PROBLEM TO WORK ON
Copy the material below, swapping every occurrence of "Scroll Bars" for "Scrollbar Options" and leaving everything else unchanged.

RECORDS FOR THE EXERCISE
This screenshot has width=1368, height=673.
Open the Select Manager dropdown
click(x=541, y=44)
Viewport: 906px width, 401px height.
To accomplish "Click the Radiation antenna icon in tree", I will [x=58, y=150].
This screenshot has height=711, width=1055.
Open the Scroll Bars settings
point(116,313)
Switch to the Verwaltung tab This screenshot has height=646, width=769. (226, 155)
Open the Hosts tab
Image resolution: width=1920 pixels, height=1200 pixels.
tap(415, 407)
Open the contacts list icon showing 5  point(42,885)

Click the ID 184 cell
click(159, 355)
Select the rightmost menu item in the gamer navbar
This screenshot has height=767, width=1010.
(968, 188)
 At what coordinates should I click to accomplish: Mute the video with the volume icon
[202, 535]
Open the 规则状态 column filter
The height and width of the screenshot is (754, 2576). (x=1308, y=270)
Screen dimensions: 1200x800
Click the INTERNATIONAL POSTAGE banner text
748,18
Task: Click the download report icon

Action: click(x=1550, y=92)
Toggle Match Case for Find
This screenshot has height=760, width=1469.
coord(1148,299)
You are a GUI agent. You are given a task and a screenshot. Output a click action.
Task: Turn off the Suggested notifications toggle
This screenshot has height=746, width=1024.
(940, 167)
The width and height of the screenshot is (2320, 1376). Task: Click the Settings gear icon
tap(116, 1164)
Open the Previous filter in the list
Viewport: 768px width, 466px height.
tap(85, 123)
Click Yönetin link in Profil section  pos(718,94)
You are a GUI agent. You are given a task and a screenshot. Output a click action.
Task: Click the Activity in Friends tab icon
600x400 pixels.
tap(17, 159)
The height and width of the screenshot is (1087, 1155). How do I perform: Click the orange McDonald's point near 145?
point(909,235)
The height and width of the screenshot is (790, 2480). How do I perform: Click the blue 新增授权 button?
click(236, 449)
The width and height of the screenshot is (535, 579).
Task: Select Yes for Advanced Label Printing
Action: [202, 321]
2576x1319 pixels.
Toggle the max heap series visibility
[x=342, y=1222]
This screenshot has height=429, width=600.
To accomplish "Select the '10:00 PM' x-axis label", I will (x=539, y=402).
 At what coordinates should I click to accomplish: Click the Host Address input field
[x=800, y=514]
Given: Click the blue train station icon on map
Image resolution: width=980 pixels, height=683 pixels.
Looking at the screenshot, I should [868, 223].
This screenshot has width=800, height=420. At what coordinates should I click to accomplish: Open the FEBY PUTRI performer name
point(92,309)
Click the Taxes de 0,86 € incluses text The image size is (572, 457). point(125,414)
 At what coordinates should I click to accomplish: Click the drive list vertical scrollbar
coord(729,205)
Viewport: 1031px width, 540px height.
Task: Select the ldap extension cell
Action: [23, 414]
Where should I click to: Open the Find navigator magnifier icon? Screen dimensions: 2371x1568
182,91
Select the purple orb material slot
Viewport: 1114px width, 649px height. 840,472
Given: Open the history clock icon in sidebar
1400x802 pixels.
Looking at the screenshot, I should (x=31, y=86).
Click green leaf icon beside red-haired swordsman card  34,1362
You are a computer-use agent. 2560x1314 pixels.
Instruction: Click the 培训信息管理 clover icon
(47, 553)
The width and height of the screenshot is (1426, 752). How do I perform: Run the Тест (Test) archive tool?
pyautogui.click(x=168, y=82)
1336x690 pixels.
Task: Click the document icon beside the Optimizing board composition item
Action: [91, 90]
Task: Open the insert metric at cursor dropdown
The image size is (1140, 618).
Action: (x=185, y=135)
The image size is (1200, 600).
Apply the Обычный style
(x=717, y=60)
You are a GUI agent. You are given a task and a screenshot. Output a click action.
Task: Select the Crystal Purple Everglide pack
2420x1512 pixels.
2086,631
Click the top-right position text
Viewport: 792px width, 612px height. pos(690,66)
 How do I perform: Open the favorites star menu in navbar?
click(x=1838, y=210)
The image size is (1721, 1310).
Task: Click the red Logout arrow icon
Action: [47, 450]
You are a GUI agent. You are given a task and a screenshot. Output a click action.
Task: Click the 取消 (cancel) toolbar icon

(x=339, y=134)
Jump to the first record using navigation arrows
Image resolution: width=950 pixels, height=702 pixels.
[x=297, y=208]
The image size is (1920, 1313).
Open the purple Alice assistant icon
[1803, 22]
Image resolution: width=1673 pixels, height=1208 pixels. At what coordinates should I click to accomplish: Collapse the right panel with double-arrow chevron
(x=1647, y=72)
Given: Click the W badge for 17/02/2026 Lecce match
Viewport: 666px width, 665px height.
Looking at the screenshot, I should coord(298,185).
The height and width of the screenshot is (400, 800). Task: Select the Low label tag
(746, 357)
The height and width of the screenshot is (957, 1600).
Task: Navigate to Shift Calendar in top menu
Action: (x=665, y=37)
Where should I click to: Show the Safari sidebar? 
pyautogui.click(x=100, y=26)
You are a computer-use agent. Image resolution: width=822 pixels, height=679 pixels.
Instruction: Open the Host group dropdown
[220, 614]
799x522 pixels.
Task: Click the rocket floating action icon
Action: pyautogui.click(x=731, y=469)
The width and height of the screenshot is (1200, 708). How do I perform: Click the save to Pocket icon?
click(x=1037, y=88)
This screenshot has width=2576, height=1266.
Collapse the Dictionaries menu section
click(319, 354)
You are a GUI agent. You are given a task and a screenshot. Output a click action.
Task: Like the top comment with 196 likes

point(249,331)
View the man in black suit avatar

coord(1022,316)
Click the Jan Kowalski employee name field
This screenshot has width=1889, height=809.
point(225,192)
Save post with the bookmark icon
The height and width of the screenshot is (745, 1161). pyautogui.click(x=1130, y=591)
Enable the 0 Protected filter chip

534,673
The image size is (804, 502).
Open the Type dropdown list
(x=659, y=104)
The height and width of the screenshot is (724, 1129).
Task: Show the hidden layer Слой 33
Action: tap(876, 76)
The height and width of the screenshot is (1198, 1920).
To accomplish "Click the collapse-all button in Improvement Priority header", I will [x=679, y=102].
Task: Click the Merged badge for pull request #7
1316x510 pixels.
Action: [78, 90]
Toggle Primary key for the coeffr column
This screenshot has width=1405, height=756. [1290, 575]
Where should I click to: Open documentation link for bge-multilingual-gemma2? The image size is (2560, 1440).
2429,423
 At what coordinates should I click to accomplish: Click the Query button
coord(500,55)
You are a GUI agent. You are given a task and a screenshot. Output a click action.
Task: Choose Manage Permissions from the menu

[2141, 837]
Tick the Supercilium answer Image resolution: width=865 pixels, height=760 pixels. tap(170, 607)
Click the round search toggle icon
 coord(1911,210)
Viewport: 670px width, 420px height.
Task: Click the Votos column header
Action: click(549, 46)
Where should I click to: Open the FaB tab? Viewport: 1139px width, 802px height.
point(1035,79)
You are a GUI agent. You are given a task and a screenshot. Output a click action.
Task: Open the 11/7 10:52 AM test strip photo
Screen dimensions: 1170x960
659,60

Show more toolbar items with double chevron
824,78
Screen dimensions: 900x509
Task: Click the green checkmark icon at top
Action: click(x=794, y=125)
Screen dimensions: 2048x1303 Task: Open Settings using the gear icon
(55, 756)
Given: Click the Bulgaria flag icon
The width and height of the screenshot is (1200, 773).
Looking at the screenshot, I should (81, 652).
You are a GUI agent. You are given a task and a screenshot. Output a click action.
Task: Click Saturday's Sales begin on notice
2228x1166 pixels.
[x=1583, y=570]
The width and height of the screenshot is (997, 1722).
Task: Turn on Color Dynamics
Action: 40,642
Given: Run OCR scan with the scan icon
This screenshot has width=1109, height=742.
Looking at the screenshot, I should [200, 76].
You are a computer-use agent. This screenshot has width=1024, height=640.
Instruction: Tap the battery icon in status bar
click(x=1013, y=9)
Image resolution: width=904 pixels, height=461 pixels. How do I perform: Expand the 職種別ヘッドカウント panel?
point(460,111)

THE REPLY
This screenshot has width=1368, height=673.
Open the Select Manager dropdown
click(x=541, y=44)
Viewport: 906px width, 401px height.
To accomplish "Click the Radiation antenna icon in tree", I will [x=58, y=150].
This screenshot has height=711, width=1055.
Open the Scrollbar Options settings
point(116,313)
Switch to the Verwaltung tab This screenshot has height=646, width=769. (226, 155)
Open the Hosts tab
Image resolution: width=1920 pixels, height=1200 pixels.
tap(415, 407)
Open the contacts list icon showing 5  point(42,885)

Click the ID 184 cell
click(159, 355)
Select the rightmost menu item in the gamer navbar
This screenshot has height=767, width=1010.
(968, 188)
 At what coordinates should I click to accomplish: Mute the video with the volume icon
[202, 535]
Open the 规则状态 column filter
The height and width of the screenshot is (754, 2576). (x=1308, y=270)
Screen dimensions: 1200x800
Click the INTERNATIONAL POSTAGE banner text
748,18
Task: Click the download report icon

Action: click(x=1550, y=92)
Toggle Match Case for Find
This screenshot has height=760, width=1469.
coord(1148,299)
You are a GUI agent. You are given a task and a screenshot. Output a click action.
Task: Turn off the Suggested notifications toggle
This screenshot has height=746, width=1024.
(940, 167)
The width and height of the screenshot is (2320, 1376). Task: Click the Settings gear icon
tap(116, 1164)
Open the Previous filter in the list
Viewport: 768px width, 466px height.
tap(85, 123)
Click Yönetin link in Profil section  pos(718,94)
You are a GUI agent. You are given a task and a screenshot. Output a click action.
Task: Click the Activity in Friends tab icon
600x400 pixels.
tap(17, 159)
The height and width of the screenshot is (1087, 1155). How do I perform: Click the orange McDonald's point near 145?
point(909,235)
The height and width of the screenshot is (790, 2480). How do I perform: Click the blue 新增授权 button?
click(236, 449)
The width and height of the screenshot is (535, 579).
Task: Select Yes for Advanced Label Printing
Action: [202, 321]
2576x1319 pixels.
Toggle the max heap series visibility
[x=342, y=1222]
This screenshot has height=429, width=600.
To accomplish "Select the '10:00 PM' x-axis label", I will (x=539, y=402).
 At what coordinates should I click to accomplish: Click the Host Address input field
[x=800, y=514]
Given: Click the blue train station icon on map
Image resolution: width=980 pixels, height=683 pixels.
Looking at the screenshot, I should [868, 223].
This screenshot has width=800, height=420. At what coordinates should I click to accomplish: Open the FEBY PUTRI performer name
point(92,309)
Click the Taxes de 0,86 € incluses text The image size is (572, 457). point(125,414)
 At what coordinates should I click to accomplish: Click the drive list vertical scrollbar
coord(729,205)
Viewport: 1031px width, 540px height.
Task: Select the ldap extension cell
Action: [23, 414]
Where should I click to: Open the Find navigator magnifier icon? Screen dimensions: 2371x1568
182,91
Select the purple orb material slot
Viewport: 1114px width, 649px height. 840,472
Given: Open the history clock icon in sidebar
1400x802 pixels.
Looking at the screenshot, I should (x=31, y=86).
Click green leaf icon beside red-haired swordsman card  34,1362
You are a computer-use agent. 2560x1314 pixels.
Instruction: Click the 培训信息管理 clover icon
(47, 553)
The width and height of the screenshot is (1426, 752). How do I perform: Run the Тест (Test) archive tool?
pyautogui.click(x=168, y=82)
1336x690 pixels.
Task: Click the document icon beside the Optimizing board composition item
Action: [91, 90]
Task: Open the insert metric at cursor dropdown
The image size is (1140, 618).
Action: (x=185, y=135)
The image size is (1200, 600).
Apply the Обычный style
(x=717, y=60)
You are a GUI agent. You are given a task and a screenshot. Output a click action.
Task: Select the Crystal Purple Everglide pack
2420x1512 pixels.
2086,631
Click the top-right position text
Viewport: 792px width, 612px height. pos(690,66)
 How do I perform: Open the favorites star menu in navbar?
click(x=1838, y=210)
The image size is (1721, 1310).
Task: Click the red Logout arrow icon
Action: [47, 450]
You are a GUI agent. You are given a task and a screenshot. Output a click action.
Task: Click the 取消 (cancel) toolbar icon

(x=339, y=134)
Jump to the first record using navigation arrows
Image resolution: width=950 pixels, height=702 pixels.
[x=297, y=208]
The image size is (1920, 1313).
Open the purple Alice assistant icon
[1803, 22]
Image resolution: width=1673 pixels, height=1208 pixels. At what coordinates should I click to accomplish: Collapse the right panel with double-arrow chevron
(x=1647, y=72)
Given: Click the W badge for 17/02/2026 Lecce match
Viewport: 666px width, 665px height.
Looking at the screenshot, I should coord(298,185).
The height and width of the screenshot is (400, 800). Task: Select the Low label tag
(746, 357)
The height and width of the screenshot is (957, 1600).
Task: Navigate to Shift Calendar in top menu
Action: (x=665, y=37)
Where should I click to: Show the Safari sidebar? 
pyautogui.click(x=100, y=26)
You are a computer-use agent. Image resolution: width=822 pixels, height=679 pixels.
Instruction: Open the Host group dropdown
[220, 614]
799x522 pixels.
Task: Click the rocket floating action icon
Action: pyautogui.click(x=731, y=469)
The width and height of the screenshot is (1200, 708). How do I perform: Click the save to Pocket icon?
click(x=1037, y=88)
This screenshot has width=2576, height=1266.
Collapse the Dictionaries menu section
click(319, 354)
You are a GUI agent. You are given a task and a screenshot. Output a click action.
Task: Like the top comment with 196 likes

point(249,331)
View the man in black suit avatar

coord(1022,316)
Click the Jan Kowalski employee name field
This screenshot has width=1889, height=809.
point(225,192)
Save post with the bookmark icon
The height and width of the screenshot is (745, 1161). pyautogui.click(x=1130, y=591)
Enable the 0 Protected filter chip

534,673
The image size is (804, 502).
Open the Type dropdown list
(x=659, y=104)
The height and width of the screenshot is (724, 1129).
Task: Show the hidden layer Слой 33
Action: tap(876, 76)
The height and width of the screenshot is (1198, 1920).
To accomplish "Click the collapse-all button in Improvement Priority header", I will [x=679, y=102].
Task: Click the Merged badge for pull request #7
1316x510 pixels.
Action: [78, 90]
Toggle Primary key for the coeffr column
This screenshot has width=1405, height=756. [1290, 575]
Where should I click to: Open documentation link for bge-multilingual-gemma2? The image size is (2560, 1440).
2429,423
 At what coordinates should I click to accomplish: Click the Query button
coord(500,55)
You are a GUI agent. You are given a task and a screenshot. Output a click action.
Task: Choose Manage Permissions from the menu

[2141, 837]
Tick the Supercilium answer Image resolution: width=865 pixels, height=760 pixels. tap(170, 607)
Click the round search toggle icon
 coord(1911,210)
Viewport: 670px width, 420px height.
Task: Click the Votos column header
Action: click(549, 46)
Where should I click to: Open the FaB tab? Viewport: 1139px width, 802px height.
point(1035,79)
You are a GUI agent. You are given a task and a screenshot. Output a click action.
Task: Open the 11/7 10:52 AM test strip photo
Screen dimensions: 1170x960
659,60

Show more toolbar items with double chevron
824,78
Screen dimensions: 900x509
Task: Click the green checkmark icon at top
Action: click(x=794, y=125)
Screen dimensions: 2048x1303 Task: Open Settings using the gear icon
(55, 756)
Given: Click the Bulgaria flag icon
The width and height of the screenshot is (1200, 773).
Looking at the screenshot, I should (81, 652).
You are a GUI agent. You are given a task and a screenshot. Output a click action.
Task: Click Saturday's Sales begin on notice
2228x1166 pixels.
[x=1583, y=570]
The width and height of the screenshot is (997, 1722).
Task: Turn on Color Dynamics
Action: 40,642
Given: Run OCR scan with the scan icon
This screenshot has width=1109, height=742.
Looking at the screenshot, I should [200, 76].
You are a computer-use agent. This screenshot has width=1024, height=640.
Instruction: Tap the battery icon in status bar
click(x=1013, y=9)
Image resolution: width=904 pixels, height=461 pixels. How do I perform: Expand the 職種別ヘッドカウント panel?
point(460,111)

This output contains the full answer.